Pero pese a eso —o justamente por ello— Woodstock no penetra ninguna de las motivaciones que producen de pronto un fenómeno semejante, una concentración hasta tal punto plagada de claves develadoras. Y no es que no las haya; antes bien parecería que ni Wadleigh ni ninguno de los componentes de su equipo las hubiera advertido o hubiera sido lo suficientemente lúcido para sumergirse en ellas. Así se pierden los hilos dejados por los tímidos e inconsistentes reportajes con que el film aborda a algunos de los organizadores y varios de los participantes. A través de ellos hubiera sido posible descubrir el trasfondo de soledad y desorientación que agarrota a la generación representada por ese medio millón de adolescentes norteamericanos: hubiese sido factible desentrañar las claves de la dolorosa ruptura con un mundo hiperdesarrollado y la orfandad frente a un futuro que crece virgen (y acaso deforme) por la falta de una postura de sus protagonistas frente a él.

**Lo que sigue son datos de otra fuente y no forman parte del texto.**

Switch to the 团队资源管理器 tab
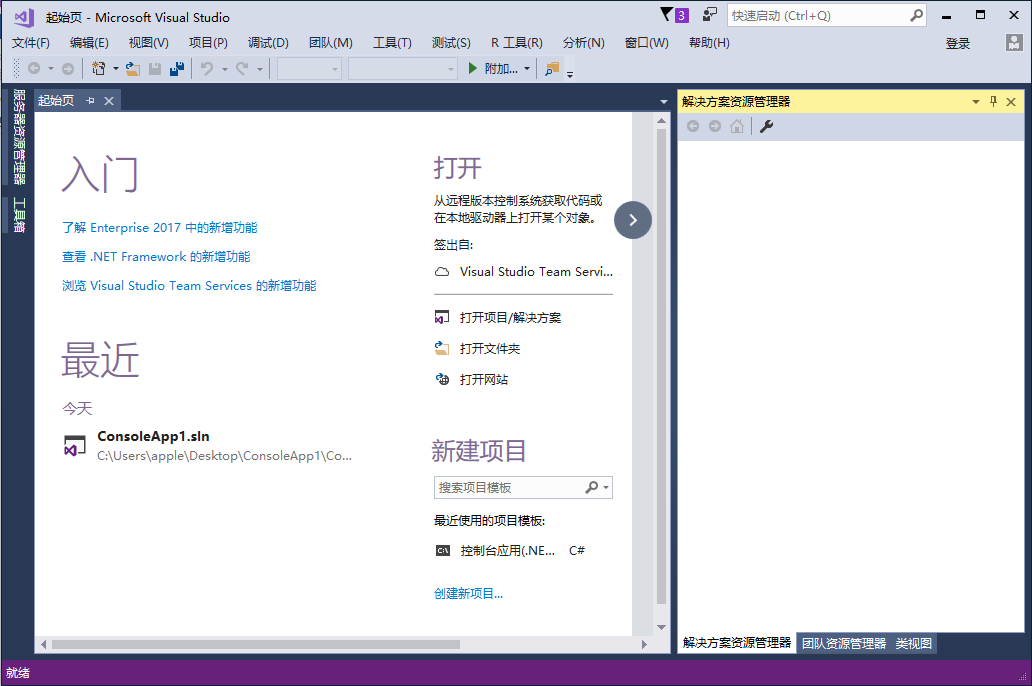The width and height of the screenshot is (1032, 686). coord(843,644)
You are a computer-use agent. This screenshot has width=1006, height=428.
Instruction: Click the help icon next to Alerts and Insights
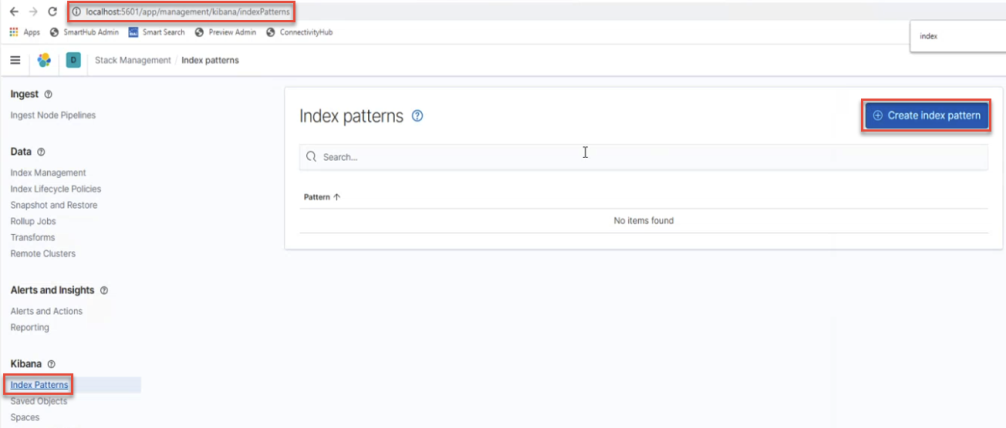click(105, 290)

Hasta donde el film puede leerse sociológicamente parece lícito advertir que Woodstock fue menos una concentración musical que una huida de la sociedad; menos tres días de paz, música y amor que tres jornadas de una desesperada necesidad de encontrarse y afirmarse, de marcar una presencia y una angustia. Vírgenes, puros y atenaceados por un entorno sombrío ese medio millón de chicas y muchachos estaban allí para que alguien les indicara algún camino: por eso —el film no alcanza a ocultarlo— podían ser moldeados por intérpretes, autoridades y organizadores, por eso podían ser manejados con un micrófono ya sea para moldear sus conciencias o para hacerlos corear absurdas consignas antilluvia. Si Woodstock les dejó un recuerdo imborrable es porque pudieron frecuentarse entre ellos, pese a todo, pero no porque nadie les haya dado algún afecto o alguna respuesta. En la misma semana que el film se estrenaba en Buenos Aires, en Lobos (provincia de Buenos Aires) se intentaba una versión argentina de la experiencia: acaso los planteos sociológicos puedan transvasarse también.
Entretanto el film de Michael Wadleigh resulta un documental valioso, aunque en su excesiva duración (madre de algunas reiteraciones) aceche una contra importante.